Addressing the obesity epidemic has become a focal point of chronic disease control. But obesity is not the only food issue that demands attention, and chronic disease not the only problem. As demonstrated by recent outbreaks of food-borne illnesses associated with salsa and peanuts, food safety remains a serious concern. The Centers for Disease Control and Prevention estimates that Americans suffer 76 million cases of food-borne diseases annually, resulting in 325,000 hospitalizations and 5,000 deaths. Agencies including the U.S. Department of Agriculture, the Food and Drug Administration, the Environmental Protection Agency, and CDC are charged, in part, with ensuring the safety of the food supply, as is the Department of Homeland Security. (Campylobacter, salmonella, E. coli, and Norwalk-like viruses are not the only potential contaminants of food, and contaminants need not reach their destination unintentionally.)

Given the paltry resources devoted by the government to food safety, it is perhaps remarkable that we suffer “only” 76 million cases per annum. The limited resources reflect a more general governmental miserliness when it comes to product safety. Consider, for example, that the Food and Drug Administration—responsible for the safety of all manufactured food products, all pharmaceuticals, all medical devices, and all cosmetics—has a budget considerably less than that of the University of Michigan.

But I digress. Back to food. Can it be made more glorious through genetic modification? Or does that represent yet another threat? Are we what we eat? Or, more literally, does what we eat alter who we are?

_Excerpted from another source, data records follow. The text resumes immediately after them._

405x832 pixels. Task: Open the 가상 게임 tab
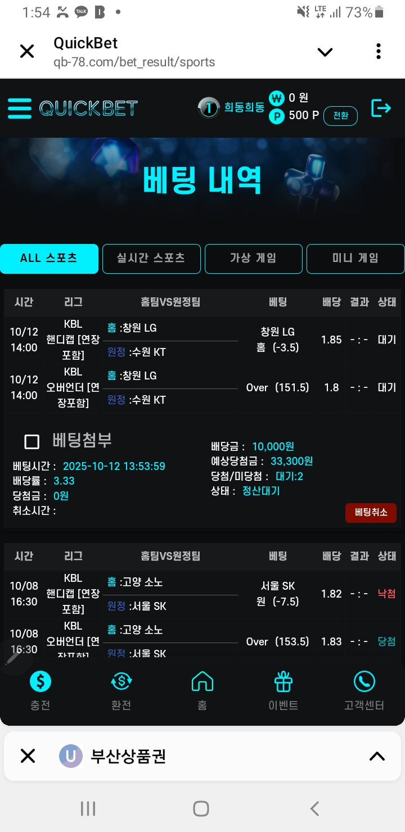coord(253,259)
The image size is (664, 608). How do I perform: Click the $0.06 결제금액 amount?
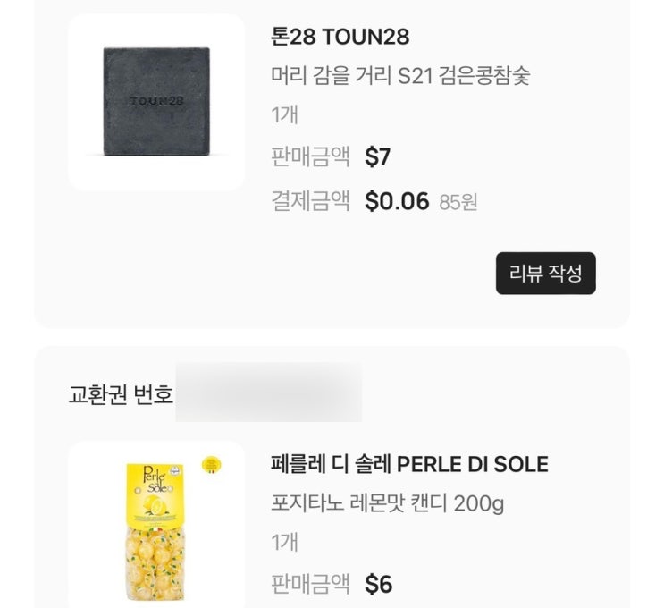click(397, 201)
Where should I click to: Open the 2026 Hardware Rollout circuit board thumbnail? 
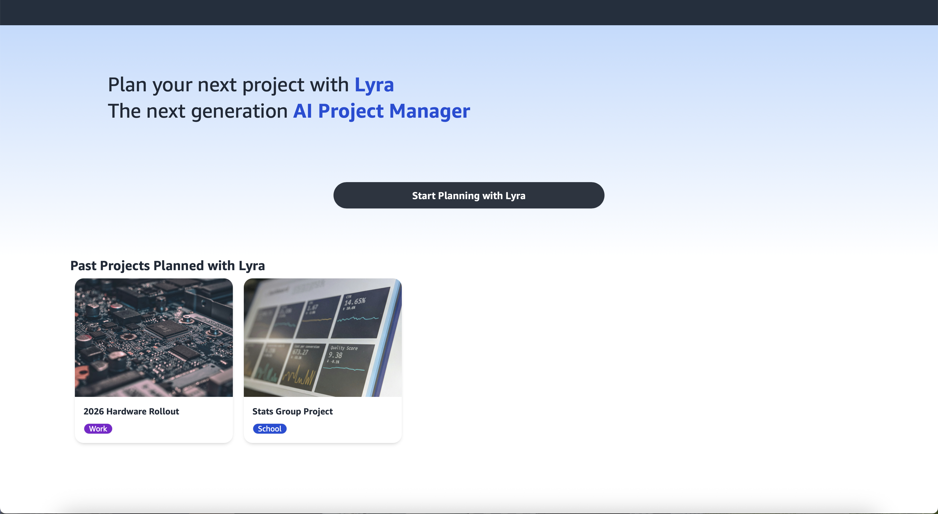[154, 337]
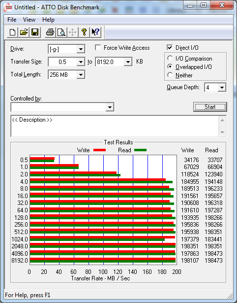The height and width of the screenshot is (303, 237).
Task: Click inside the Description text box
Action: pos(115,126)
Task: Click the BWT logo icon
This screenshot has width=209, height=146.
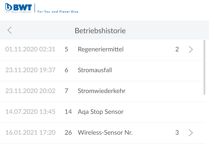Action: tap(18, 8)
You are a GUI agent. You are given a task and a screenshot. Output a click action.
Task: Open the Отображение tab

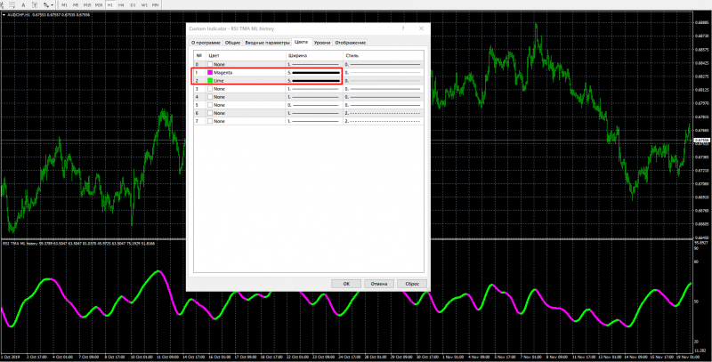coord(350,43)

In public health, food is … well … food for thought. As you will learn in this issue of Findings, our faculty are doing lots of deep thinking about such frontier science issues as the epigenetics of nutrition and health, and e-health approaches to diet. With former Harvard Professor Karen Peterson at the helm of our Human Nutrition Program, we expect our strong educational efforts to flourish, while a new era of nutrition research dawns at SPH.

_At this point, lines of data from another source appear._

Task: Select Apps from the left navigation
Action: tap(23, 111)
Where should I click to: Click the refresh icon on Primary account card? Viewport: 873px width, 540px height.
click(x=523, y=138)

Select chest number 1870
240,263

I will close by mentioning an ironic twist on Oliver! (Yes, the pun is intended.) At Ann Arbor’s breakfast-for-the homeless-program, a favorite dish of the clients—society’s contemporary orphans—is a latter-day bowl of gruel, in this case grits or oatmeal, upon which the clients ladle unbelievable quantities of butter and sugar. The one healthy item available to them, fresh apples, often goes largely untouched, the result in part of the dentition problems from which many clients suffer. They suffer as well, as do we all, from a genetic predisposition to seek fat and sweet. And for many, although not all, their knowledge of, and perhaps more importantly their commitment to, healthy eating is limited. Public health has much work to do.